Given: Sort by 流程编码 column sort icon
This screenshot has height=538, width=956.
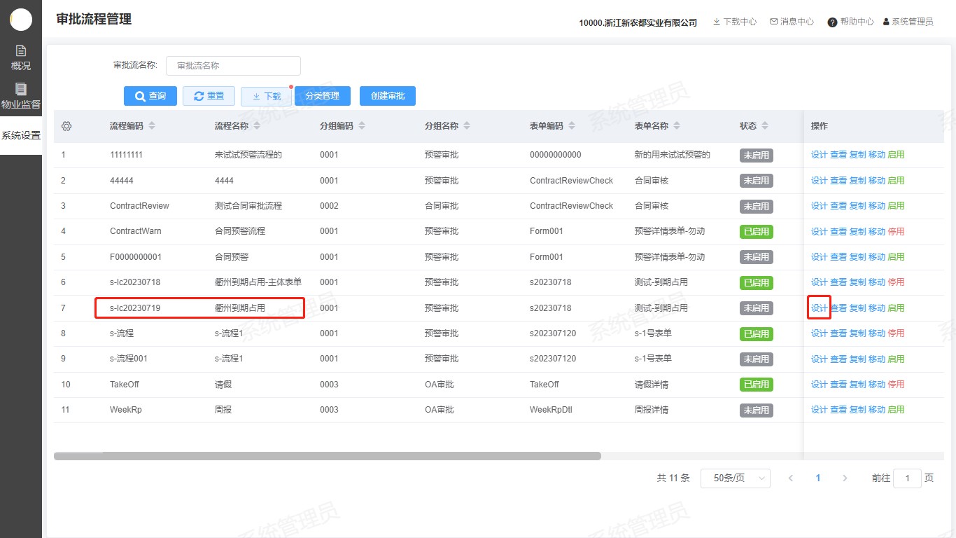Looking at the screenshot, I should click(152, 126).
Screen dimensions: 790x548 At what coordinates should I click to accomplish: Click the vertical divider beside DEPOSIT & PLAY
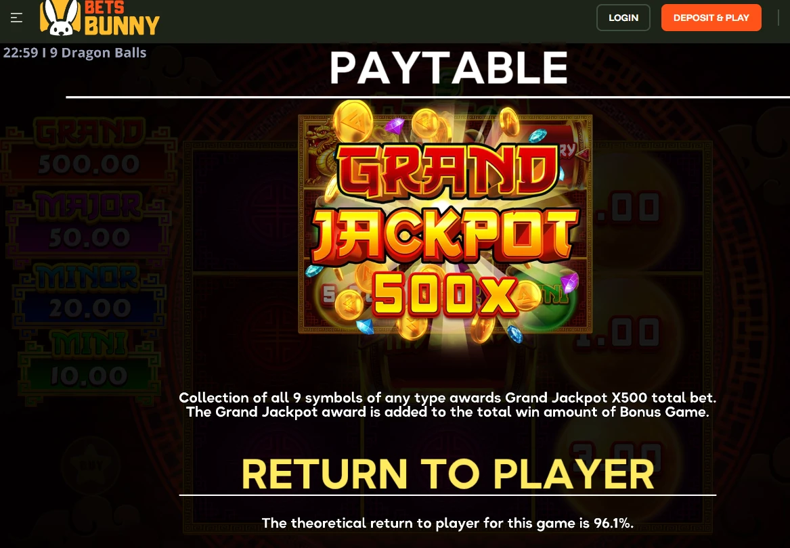(778, 18)
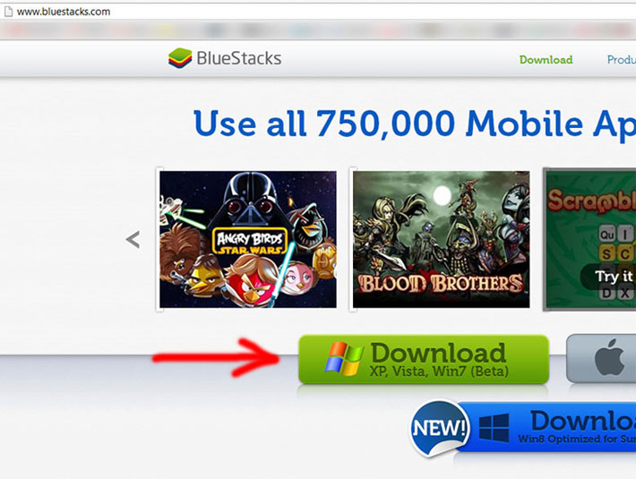
Task: Open the Blood Brothers game thumbnail
Action: click(441, 239)
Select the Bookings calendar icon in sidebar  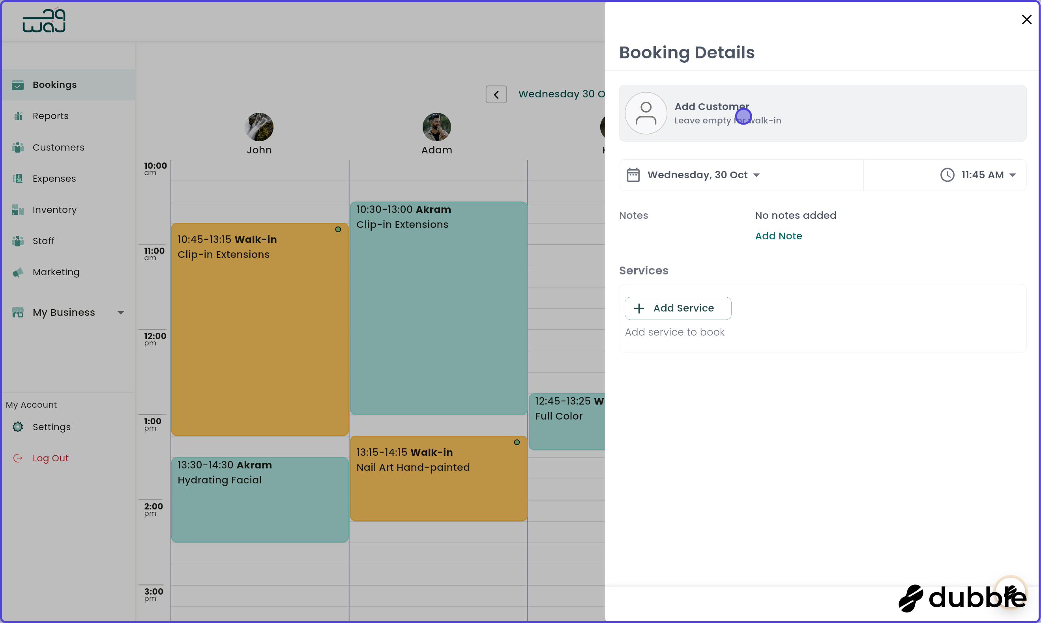18,85
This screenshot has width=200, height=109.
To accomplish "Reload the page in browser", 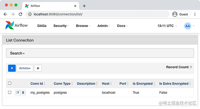I will click(21, 14).
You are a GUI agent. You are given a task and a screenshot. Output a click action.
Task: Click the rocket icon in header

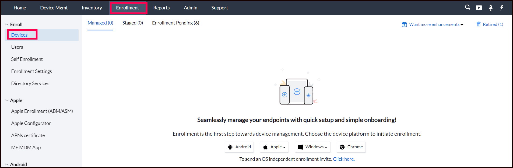(491, 8)
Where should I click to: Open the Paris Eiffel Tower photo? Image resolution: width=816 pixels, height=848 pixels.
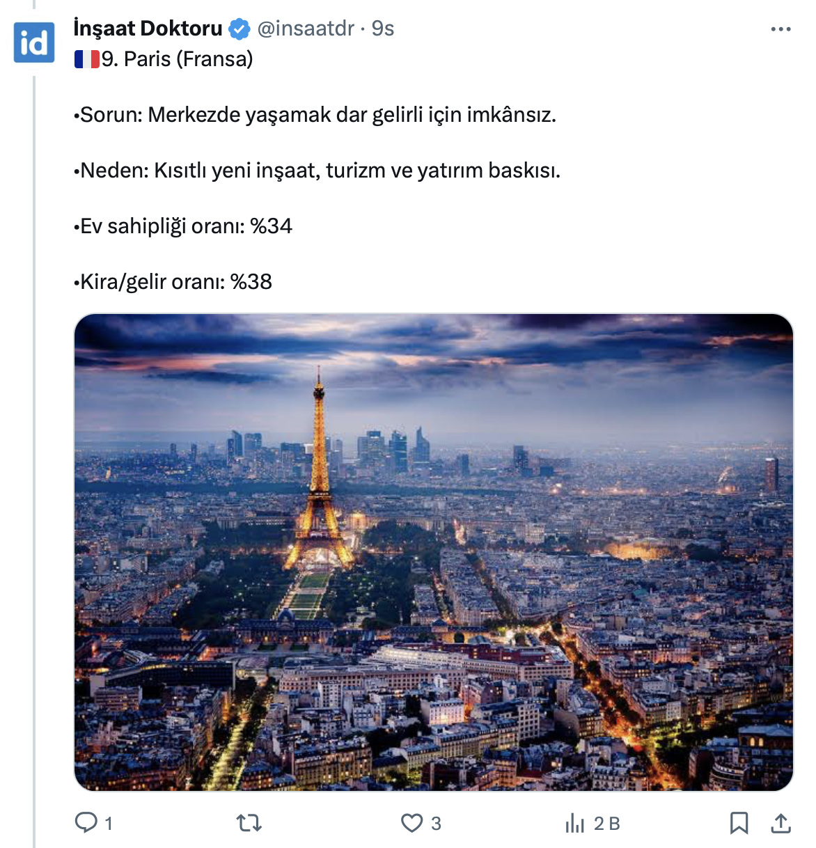(433, 551)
------------
Problem to solve – Pick out every line of the listing above that contains the string "height". Case counts.

Complete output –
This screenshot has height=538, width=956.
This screenshot has width=200, height=109.
Where should I click to: Open the Paris Eiffel Tower photo? Image resolution: width=816 pixels, height=848 pixels.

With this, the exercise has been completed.